Что сделать:
Перепишите отрывок текста о заговоре Пестеля от «Быть может, главная» до «почву для мятежа.», заменив «генерал-майора Волконского» на «князя Волконского».

Извлечённый текст:
+--

Из показаний Михаила Бестужева-Рюмина:
«Чрезмерная недоверчивость его всех отталкивала, ибо нельзя было надеяться, что связь с ним будет продолжительна. Всё приводило его в сомнение; и через это он делал множество ошибок. Людей он мало знал».
Заговорщик, который мало знает людей, – это не заговорщик, а теоретик. Пожалуй, так оно и есть: Пестель – теоретик заговора, умственный мечтатель, взваливший на себя груз деятеля. Главный плод его деятельности, хотя и незавершённый, – «Русская правда»: детальнейшим образом разработанная теоретическая программа, которую невозможно осуществить на практике. Однако ж сей трактат напитан искрящей энергией души несостоявшегося перевоспитателя человечества. С «Русской правдой» Пестель знакомит избранных членов Южного общества и покоряет их сердца. Но, вообще-то, после неудачи в Петербурге его заговорщицкое пламя начинает мерцать и гаснуть. А тем временем происходит то, что должно было случиться рано или поздно: сведения о заговоре во 2-й армии доходят до самого верха, до государя.
Быть может, главная загадка императора Александра I, сего Северного Сфинкса, заключалась в том, что он ни на кого не мог или не хотел наводить страх. Не заставлял, чтобы его боялись. Ещё в 1822 году, провозглашая запрет всех тайных обществ, он посылал сигнал вольнодумцам: мол, маски, я вас знаю. Ответом стало возбуждение планов военного переворота. В 1823 году на смотре в Умани, изволив хвалить генерал-майора Волконского за отличное состояние бригады, император выразил пожелание, чтобы тот впредь занимался строем и не лез в дела верховной власти, в которых ничего не смыслит. Это было прямое предупреждение, и не столько генералу, сколько некоторым полковникам. И вновь не испугались и лишь живее стали готовить почву для мятежа.
Летом 1825 года планы заговорщиков, доселе весьма абстрактные, начинают обретать конкретные очертания. Правда, инициатива теперь принадлежит не Пестелю, а Васильковской управе и северянам. Мятеж намечен на весну, имеется намерение захватить императора в плен во время манёвров на Украине. Князь Трубецкой и Сергей Муравьёв-Апостол становятся во главе заговора, а вятский полковник оказывается несколько в стороне, на вспомогательной роли; его задача – всего-навсего захватить Тульчин. Павел Иванович этим не удовлетворен, он уже в январе готов вести на штурм власти… – но кого? Свои несуществующие легионы, армию мёртвых душ?
1 сентября государь император выехал из Петербурга в Таганрог. Вести о заговоре слетаются к нему с разных сторон. Информаторы разного ранга: коллежский советник Александр Бошняк, сам не чуждый вольнодумства и посему знакомый со многими заговорщиками; несостоявшийся тесть Пестеля генерал Витт; унтер-офицер из иностранцев Иван Шервуд. К началу ноября государь, вероятно, представлял себе очертания заговора не хуже, чем его участники. Ему известны имена и сроки. Но он не принимает никаких решений.

+--

Исходные данные:
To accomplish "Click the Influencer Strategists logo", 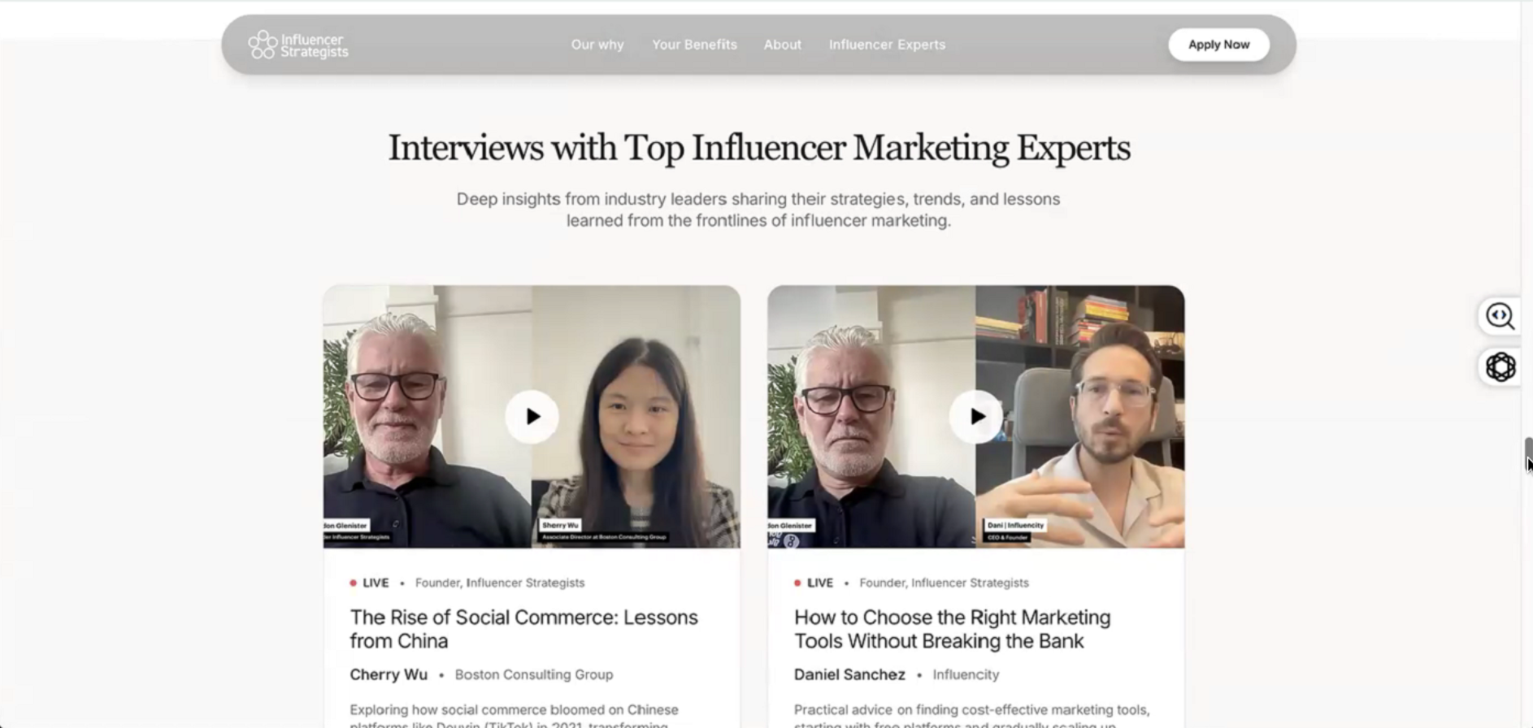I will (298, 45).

+--

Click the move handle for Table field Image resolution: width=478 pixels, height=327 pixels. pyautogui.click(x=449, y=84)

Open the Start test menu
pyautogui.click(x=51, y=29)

+--

Результат задания:
Быть может, главная загадка императора Александра I, сего Северного Сфинкса, заключалась в том, что он ни на кого не мог или не хотел наводить страх. Не заставлял, чтобы его боялись. Ещё в 1822 году, провозглашая запрет всех тайных обществ, он посылал сигнал вольнодумцам: мол, маски, я вас знаю. Ответом стало возбуждение планов военного переворота. В 1823 году на смотре в Умани, изволив хвалить князя Волконского за отличное состояние бригады, император выразил пожелание, чтобы тот впредь занимался строем и не лез в дела верховной власти, в которых ничего не смыслит. Это было прямое предупреждение, и не столько генералу, сколько некоторым полковникам. И вновь не испугались и лишь живее стали готовить почву для мятежа.